The gender gap in the business world has been an ongoing topic of importance, with the subject getting some real trajectory over the last couple of years. One of the women who has been in the forefront of the conversation is Facebook COO Sheryl Sandberg.
Thanks to the popularity of her 2013 book, “Lean In,” and its subsequent movement challenging women and men alike to empower women in the workplace, Sandberg has become a go-to advocate for women in business.

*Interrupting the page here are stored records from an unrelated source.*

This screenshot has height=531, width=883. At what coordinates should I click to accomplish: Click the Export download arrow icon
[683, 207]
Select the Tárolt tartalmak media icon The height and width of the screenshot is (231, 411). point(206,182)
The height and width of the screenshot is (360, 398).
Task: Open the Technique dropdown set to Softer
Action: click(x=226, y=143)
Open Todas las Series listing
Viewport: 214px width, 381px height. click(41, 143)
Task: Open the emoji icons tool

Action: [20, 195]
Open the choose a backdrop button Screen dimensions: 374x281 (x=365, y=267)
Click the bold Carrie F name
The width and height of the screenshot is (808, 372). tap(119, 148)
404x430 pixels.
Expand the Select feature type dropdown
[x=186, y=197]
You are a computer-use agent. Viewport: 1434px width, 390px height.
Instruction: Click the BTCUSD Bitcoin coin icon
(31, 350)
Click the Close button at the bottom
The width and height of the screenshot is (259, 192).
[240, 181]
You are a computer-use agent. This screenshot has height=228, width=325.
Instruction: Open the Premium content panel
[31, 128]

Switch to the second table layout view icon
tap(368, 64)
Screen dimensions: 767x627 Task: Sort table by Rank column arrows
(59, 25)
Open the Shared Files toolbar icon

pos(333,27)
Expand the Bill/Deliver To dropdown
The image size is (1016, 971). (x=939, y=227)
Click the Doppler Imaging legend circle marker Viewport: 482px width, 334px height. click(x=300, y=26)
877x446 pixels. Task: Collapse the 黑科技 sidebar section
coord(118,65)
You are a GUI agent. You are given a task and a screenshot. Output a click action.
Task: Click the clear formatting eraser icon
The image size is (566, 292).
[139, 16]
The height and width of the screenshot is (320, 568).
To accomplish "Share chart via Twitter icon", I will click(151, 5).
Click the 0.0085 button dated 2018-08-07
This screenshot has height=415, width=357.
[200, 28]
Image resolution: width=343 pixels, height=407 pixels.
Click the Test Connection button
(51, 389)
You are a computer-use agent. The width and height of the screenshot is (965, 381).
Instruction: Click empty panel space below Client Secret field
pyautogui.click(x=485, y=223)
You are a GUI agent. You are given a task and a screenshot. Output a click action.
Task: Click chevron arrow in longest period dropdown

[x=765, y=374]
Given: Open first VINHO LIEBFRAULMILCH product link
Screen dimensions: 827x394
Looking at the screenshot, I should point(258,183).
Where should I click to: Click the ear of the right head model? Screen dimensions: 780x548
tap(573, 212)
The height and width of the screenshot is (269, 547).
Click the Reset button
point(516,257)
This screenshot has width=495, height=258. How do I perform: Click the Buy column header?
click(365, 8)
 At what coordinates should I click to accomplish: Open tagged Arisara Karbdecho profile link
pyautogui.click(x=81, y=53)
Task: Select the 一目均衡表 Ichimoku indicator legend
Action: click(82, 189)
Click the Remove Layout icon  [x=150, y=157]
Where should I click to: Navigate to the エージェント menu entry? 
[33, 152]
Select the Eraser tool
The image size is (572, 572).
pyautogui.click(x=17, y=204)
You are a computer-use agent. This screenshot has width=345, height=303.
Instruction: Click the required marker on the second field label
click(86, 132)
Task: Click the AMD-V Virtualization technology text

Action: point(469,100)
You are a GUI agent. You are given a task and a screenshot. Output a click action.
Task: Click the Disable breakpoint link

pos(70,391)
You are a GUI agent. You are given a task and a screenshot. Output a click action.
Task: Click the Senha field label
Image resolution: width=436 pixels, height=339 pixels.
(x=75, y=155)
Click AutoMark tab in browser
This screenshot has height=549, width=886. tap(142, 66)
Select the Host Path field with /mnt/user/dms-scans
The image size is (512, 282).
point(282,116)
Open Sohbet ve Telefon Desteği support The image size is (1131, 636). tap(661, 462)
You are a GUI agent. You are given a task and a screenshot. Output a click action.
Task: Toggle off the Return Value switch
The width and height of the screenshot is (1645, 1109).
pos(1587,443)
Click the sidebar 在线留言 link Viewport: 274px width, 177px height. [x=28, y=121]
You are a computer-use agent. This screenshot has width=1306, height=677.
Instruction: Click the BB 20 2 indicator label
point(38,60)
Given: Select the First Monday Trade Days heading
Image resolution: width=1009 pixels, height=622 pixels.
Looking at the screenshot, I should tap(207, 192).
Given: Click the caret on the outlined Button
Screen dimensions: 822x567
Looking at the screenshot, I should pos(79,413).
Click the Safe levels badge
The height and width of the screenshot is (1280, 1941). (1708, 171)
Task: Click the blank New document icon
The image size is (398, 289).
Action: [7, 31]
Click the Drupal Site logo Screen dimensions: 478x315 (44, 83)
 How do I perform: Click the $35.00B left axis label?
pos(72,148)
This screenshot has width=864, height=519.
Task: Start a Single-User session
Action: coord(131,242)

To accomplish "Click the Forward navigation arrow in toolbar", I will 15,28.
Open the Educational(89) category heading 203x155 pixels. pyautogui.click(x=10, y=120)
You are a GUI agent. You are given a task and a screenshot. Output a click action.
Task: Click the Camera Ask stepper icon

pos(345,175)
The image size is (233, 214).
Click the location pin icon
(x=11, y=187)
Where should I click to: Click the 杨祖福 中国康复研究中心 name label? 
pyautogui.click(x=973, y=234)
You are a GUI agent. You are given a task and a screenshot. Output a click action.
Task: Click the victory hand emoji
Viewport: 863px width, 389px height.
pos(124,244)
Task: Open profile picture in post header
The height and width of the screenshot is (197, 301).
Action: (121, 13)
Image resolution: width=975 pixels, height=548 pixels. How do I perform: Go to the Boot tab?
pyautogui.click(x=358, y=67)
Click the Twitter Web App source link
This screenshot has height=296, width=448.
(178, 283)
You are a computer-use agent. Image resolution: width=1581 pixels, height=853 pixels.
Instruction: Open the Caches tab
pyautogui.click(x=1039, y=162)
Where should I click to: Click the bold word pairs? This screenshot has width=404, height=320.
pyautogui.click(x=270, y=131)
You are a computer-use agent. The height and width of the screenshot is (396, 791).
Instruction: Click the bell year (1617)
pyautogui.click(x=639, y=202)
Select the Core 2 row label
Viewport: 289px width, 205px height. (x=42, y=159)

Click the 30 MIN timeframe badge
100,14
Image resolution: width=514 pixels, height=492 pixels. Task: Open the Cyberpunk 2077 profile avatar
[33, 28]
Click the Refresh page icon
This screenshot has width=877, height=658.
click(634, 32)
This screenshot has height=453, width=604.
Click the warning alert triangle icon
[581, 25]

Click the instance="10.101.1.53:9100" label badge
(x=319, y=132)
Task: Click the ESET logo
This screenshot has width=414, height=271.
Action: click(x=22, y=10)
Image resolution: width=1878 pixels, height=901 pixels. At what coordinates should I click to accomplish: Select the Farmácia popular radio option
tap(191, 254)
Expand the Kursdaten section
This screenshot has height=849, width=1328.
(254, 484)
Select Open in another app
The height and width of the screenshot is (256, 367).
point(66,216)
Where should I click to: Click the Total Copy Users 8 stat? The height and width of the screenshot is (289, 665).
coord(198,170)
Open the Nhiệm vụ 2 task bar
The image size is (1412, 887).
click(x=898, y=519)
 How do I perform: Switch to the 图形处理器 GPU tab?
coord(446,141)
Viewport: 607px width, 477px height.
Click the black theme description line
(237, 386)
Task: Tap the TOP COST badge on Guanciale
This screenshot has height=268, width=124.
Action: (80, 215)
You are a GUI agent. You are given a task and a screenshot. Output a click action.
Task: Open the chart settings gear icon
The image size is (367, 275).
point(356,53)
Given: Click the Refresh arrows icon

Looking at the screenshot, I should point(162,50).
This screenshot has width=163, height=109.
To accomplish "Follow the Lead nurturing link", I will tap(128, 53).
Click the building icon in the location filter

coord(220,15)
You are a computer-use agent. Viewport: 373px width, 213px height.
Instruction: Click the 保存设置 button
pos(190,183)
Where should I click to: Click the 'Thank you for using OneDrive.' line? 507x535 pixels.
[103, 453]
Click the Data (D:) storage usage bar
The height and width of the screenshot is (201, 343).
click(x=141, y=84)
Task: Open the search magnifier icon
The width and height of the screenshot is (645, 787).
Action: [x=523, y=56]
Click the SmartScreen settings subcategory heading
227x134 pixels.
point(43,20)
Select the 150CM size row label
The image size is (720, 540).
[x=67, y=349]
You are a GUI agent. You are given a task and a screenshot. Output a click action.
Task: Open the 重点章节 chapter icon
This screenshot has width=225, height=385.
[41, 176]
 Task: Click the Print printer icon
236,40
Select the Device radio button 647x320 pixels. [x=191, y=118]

Today she revealed that a comprehensive study showed women are light years away from leveling the playing field. Talking to her audience via Facebook, Sandberg wrote:
Today, Lean In and McKinsey & Company are releasing Women in the Workplace 2015, a comprehensive study of the state of women in the business world. Our analysis reveals that at the current pace of progress, we are more than one hundred years away from gender equality in the C-suite. If NASA launched a person into space today, she could soar past Mars, travel all the way to Pluto, and return to Earth ten times before women occupy half of C-suite offices. Yes, we’re that far away.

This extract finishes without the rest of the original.